On Fri, Oct 21, 2005 at 01:07:53PM -0700, Ned Freed wrote:
On Fri, Oct 21, 2005 at 10:44:20AM -0700, Ned Freed wrote:
On Thu, Oct 20, 2005 at 01:20:07PM -0400, Scott Hollenbeck wrote:
    I did wonder about that wording; seems to me that the the script 
as
    a whole probably shouldn't fail, but the non-first vacation
    action(s) should give an error.  i.e. duplication vacation actions
    should fail, not abort the entire script.  (Not to mention that if
    the script were to fail on the second "vacation" then there would 
be
    no need to say "or more".)

I think this is an absolutely terrible idea.

Which idea do you think is terrible?  Multiple vacations causing a script
to fail, or simply reporting an error on a multiple vacation?

The idea that multiple vacation action errors should be silently ignored
until the first non-vacation action is taken.
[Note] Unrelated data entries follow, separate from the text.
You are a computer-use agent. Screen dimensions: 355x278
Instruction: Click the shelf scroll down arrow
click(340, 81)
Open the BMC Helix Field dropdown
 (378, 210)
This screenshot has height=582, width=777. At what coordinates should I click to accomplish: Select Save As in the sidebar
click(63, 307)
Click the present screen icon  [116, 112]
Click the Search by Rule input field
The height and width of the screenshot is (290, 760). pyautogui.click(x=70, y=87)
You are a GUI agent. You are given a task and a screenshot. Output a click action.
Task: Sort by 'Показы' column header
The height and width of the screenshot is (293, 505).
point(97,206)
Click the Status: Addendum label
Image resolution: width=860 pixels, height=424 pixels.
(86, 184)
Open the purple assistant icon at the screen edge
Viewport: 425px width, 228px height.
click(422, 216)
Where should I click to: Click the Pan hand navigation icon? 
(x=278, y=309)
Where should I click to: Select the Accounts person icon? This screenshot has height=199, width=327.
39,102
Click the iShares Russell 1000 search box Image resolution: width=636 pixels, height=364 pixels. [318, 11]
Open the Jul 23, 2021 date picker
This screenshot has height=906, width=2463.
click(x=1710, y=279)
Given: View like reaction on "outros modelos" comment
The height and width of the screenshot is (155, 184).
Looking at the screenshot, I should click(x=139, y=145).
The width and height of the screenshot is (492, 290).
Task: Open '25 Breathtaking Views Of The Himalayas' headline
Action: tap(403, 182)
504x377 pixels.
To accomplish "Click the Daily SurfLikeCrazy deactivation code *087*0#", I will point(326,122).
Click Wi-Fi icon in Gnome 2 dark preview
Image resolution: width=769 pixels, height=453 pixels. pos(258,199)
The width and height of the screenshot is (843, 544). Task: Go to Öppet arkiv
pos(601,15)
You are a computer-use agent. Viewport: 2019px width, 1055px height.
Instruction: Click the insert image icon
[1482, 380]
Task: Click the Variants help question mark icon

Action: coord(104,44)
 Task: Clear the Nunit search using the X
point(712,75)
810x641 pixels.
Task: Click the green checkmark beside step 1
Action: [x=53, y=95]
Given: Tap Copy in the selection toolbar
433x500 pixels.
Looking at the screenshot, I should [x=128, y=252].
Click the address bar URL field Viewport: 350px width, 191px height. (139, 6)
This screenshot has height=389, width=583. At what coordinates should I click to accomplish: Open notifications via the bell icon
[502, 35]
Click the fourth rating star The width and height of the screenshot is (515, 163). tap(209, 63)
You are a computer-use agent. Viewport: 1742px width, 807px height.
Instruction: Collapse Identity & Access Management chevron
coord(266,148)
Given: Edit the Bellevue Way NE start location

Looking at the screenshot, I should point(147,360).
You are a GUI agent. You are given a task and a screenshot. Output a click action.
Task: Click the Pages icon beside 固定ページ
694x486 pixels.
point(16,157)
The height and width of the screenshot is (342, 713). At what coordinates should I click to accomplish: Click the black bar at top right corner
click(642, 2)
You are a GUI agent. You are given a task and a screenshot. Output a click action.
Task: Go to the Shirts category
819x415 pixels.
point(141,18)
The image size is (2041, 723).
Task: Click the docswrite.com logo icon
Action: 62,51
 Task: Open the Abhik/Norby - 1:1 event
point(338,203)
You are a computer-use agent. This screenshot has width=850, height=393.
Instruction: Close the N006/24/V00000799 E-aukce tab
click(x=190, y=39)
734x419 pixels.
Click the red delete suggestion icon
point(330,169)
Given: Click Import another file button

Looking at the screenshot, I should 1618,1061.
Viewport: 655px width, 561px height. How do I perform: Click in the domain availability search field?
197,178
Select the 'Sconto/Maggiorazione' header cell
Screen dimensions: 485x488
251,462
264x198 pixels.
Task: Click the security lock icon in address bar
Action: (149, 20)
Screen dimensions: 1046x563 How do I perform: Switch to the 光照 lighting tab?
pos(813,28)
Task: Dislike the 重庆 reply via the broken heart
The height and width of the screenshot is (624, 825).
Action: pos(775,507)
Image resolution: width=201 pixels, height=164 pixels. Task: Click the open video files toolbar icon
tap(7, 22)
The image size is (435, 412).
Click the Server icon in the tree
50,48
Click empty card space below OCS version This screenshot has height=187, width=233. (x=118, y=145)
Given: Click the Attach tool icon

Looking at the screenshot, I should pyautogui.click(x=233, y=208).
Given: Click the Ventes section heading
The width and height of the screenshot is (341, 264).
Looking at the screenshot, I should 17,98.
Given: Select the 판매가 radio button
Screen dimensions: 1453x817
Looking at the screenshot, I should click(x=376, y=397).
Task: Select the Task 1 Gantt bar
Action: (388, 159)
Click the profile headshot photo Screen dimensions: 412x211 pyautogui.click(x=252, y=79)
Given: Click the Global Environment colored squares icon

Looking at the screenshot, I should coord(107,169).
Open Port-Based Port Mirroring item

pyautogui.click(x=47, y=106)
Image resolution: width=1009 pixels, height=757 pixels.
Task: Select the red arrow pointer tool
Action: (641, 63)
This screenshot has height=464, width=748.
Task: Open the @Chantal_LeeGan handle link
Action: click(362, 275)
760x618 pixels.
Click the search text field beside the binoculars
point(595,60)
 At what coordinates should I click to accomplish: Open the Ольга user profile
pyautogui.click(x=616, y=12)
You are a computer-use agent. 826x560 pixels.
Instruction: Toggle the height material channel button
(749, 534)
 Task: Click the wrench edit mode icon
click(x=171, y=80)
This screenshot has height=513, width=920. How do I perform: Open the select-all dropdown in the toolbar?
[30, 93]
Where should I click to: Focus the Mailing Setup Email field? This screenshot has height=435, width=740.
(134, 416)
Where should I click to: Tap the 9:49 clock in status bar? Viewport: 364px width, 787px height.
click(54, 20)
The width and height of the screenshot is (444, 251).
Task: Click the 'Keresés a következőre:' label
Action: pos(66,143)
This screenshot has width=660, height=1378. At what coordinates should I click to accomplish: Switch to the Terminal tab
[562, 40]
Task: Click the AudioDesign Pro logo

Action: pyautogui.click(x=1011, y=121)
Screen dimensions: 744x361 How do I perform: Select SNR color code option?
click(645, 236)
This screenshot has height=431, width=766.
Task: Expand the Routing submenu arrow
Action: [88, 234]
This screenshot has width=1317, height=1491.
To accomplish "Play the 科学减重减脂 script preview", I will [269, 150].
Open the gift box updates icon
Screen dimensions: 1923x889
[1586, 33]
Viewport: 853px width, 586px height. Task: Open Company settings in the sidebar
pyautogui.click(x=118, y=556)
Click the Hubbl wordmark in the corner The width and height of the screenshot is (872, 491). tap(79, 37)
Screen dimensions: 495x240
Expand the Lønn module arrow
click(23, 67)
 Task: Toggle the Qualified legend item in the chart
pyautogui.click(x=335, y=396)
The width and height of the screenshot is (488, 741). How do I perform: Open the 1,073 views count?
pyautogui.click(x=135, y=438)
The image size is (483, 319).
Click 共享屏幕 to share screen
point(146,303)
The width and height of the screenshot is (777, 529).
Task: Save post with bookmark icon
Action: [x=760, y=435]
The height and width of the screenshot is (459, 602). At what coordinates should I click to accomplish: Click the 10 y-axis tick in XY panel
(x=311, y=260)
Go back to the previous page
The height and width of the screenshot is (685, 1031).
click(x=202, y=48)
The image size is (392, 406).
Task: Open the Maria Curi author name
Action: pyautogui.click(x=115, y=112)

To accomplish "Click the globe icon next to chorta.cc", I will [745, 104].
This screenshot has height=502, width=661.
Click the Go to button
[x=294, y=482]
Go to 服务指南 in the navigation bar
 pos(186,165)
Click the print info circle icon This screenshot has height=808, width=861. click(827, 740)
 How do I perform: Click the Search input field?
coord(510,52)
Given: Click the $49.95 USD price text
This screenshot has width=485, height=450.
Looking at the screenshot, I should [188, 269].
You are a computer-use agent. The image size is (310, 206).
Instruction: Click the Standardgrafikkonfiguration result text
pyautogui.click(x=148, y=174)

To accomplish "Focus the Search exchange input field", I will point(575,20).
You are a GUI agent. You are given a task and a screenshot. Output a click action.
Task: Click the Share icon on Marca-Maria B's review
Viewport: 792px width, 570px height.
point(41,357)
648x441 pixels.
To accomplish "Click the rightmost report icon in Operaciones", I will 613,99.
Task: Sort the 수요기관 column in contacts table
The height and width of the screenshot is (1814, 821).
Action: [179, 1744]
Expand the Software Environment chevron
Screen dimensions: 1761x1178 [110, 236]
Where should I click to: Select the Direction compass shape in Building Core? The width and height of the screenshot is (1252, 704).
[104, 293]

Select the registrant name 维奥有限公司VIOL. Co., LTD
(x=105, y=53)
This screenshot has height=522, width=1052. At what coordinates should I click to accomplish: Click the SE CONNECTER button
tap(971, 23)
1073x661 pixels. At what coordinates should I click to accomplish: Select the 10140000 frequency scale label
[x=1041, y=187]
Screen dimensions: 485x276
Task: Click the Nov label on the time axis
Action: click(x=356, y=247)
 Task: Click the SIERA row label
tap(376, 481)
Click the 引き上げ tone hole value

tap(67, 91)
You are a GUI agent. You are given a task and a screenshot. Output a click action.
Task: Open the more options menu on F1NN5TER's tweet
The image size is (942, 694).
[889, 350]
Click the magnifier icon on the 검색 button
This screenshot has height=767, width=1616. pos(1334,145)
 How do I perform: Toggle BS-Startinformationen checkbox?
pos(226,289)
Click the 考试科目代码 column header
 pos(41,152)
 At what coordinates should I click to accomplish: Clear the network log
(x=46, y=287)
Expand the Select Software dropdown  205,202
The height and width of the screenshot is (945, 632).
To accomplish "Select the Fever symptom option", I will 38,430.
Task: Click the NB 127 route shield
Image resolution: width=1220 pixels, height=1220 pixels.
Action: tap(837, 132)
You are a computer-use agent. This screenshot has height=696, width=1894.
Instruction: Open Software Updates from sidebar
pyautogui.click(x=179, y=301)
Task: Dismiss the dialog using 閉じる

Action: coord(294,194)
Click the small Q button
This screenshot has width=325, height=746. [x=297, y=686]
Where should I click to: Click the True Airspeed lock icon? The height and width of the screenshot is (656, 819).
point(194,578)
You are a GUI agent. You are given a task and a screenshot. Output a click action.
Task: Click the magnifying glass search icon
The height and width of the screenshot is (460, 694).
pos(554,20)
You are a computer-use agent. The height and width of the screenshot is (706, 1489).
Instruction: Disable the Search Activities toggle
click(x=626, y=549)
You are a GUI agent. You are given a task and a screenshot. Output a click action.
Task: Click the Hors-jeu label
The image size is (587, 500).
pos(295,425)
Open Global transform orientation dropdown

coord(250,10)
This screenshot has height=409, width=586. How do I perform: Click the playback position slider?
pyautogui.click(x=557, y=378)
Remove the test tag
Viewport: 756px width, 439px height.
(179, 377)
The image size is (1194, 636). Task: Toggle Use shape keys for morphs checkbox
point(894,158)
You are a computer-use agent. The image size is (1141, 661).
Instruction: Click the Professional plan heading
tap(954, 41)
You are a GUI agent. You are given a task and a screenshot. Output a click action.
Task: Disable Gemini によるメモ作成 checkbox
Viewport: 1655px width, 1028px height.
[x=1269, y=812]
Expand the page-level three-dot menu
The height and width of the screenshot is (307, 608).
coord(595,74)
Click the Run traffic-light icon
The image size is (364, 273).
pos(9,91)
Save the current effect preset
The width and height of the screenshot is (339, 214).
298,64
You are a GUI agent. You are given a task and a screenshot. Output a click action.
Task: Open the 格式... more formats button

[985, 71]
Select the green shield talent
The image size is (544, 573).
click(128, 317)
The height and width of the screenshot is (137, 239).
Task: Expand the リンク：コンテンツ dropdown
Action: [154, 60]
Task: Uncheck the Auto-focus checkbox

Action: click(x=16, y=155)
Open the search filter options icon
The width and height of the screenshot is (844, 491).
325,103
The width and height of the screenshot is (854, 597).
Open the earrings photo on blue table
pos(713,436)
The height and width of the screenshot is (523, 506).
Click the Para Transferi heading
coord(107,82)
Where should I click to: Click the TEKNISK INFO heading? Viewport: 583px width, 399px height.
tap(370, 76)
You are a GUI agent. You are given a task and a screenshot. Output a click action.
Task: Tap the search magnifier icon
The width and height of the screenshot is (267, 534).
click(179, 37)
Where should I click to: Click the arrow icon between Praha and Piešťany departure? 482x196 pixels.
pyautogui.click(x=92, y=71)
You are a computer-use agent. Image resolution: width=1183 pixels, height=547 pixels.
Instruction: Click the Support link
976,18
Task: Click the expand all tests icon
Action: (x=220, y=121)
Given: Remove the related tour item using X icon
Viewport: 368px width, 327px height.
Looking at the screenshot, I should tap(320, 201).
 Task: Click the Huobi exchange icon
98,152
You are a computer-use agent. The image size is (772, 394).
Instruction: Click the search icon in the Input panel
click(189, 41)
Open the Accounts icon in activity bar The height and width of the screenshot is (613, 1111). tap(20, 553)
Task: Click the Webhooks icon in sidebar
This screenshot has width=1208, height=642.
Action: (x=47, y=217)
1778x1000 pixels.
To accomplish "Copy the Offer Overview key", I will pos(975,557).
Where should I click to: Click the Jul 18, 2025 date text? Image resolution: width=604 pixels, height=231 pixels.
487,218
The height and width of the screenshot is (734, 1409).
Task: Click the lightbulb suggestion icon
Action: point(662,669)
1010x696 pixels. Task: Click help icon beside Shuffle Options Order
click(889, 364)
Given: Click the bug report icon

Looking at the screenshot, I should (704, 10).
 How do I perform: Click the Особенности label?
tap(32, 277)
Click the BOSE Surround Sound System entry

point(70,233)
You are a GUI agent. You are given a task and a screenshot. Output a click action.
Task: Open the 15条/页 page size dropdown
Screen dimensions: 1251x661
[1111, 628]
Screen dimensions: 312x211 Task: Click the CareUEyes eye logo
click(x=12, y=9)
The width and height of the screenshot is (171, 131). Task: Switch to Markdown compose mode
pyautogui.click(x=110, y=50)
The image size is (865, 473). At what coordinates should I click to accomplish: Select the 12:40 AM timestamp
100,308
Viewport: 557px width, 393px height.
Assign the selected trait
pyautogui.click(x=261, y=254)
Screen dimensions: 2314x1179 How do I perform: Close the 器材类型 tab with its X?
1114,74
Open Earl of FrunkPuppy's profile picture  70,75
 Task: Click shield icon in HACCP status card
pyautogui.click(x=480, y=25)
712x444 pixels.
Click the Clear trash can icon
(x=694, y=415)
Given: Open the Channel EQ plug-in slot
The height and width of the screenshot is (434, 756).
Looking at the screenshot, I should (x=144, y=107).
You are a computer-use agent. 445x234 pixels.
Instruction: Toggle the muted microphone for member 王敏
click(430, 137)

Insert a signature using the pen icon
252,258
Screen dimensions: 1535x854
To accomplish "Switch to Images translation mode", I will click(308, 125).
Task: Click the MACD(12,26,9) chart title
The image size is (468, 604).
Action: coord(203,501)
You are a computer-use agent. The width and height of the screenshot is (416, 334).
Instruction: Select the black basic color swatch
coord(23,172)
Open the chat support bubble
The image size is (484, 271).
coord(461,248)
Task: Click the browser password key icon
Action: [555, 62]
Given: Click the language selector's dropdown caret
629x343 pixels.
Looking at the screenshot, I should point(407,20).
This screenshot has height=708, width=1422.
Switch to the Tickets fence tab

Ah.  But that's a third case.  Why would the first non-vacation action
cause an error?  The context was whether in:

   vacation :handle x "something";   # A
   vacation :handle x "something";   # B

whether executing B causes the script to fail, or whether the script
continues past B (suppressing the execution of the B action, whether
noting an error or not).

It should cause the script to fail.

A later non-vacation action (in this case,
"fileinto") shouldn't cause an error whether there is one vacation
statement or two.  So the example is still confusing to me.
Particularly the comment about the success of the test mattering, rather
than the multiple vacation actions being executed.

Hmm, going back again... perhaps you were reading my "non-first
vacation" as "non-vacation" ?

Yes.

There is certainly precedent for suppressing duplicate vacation
actions.

I disagree. AFAIK we have no other situation where repeating an action is
supposed to be an error but repeating an identical action doesn't produce an
error. The obvious case where repeating an action is an error is reject, and
it's an error even if the second reject is identical.

The base spec says (at least the way I read it, and thus the
way I implemented it) that multiple attempts to file into a folder will
be silently suppressed.

The cases are not really comparable. Multiple fileintos are not an automatic
error. The only time multiple fileintos would produce an error is when they
exceed the implementation's limit on fileintos, and the spec is silent (as it
should be) on whether or not such a limit counts identical fileinto separately
or not.

VIolations of the least
astonishment principle abound. Consider:

    vacation whatever1;
    vacation whatever2;
    if test {fileinto blah;}

If the test fails the script appears to work, sending one vacation 
response
but not the other. But if the test succeeds the script now fails for 
reasons
having nothing to do with the test. Such a gotcha can remain hidden
indefinitely only to go off when you least expect it - a script 
landmine.

I still don't get that.  Probably it's me.  When you invoke the
principle of least astonishment, I find that that is accomplished by
making the vacation action work in the same way as fileinto, for the
same reason.

Perhaps, but this consideration is trumped by the fact that sending multiple
vacation messages is a bad thing thing. Multiple fileintos, OTOH, make total
sense in a lot of cases.

And with duplicate vacation causing a failure, you get
that 'landmine' (which I would simply describe as a coding error) even
more with:

   vacation whatever1;
   if test { vacation whatever2; }
   fileinto "blah";

Some issues can be avoided, others cannot. Deferring errors is something we can
avoid specifying. Unless we're willing to make all actions unconditionally
compatible with all others we cannot possibly get rid of all these cases.
Making something like:

    reject "foo"
    if test { fileinto "bar";}

work regardless of how the test turns out isn't worth eliminating the
restriction that reject isn't compatible with most other actions.

The minute you have failure cases that don't report when encountered and
instead wait for some other condition to arise before becoming an error 
you've
got a mess on your hands.

I completely agree with that.  What I don't understand is how it applies
to this particular point.  (OTOH, unrelated to vacation, it could apply
in an implementation that defers actions.)

See above. I don't know what else I can say.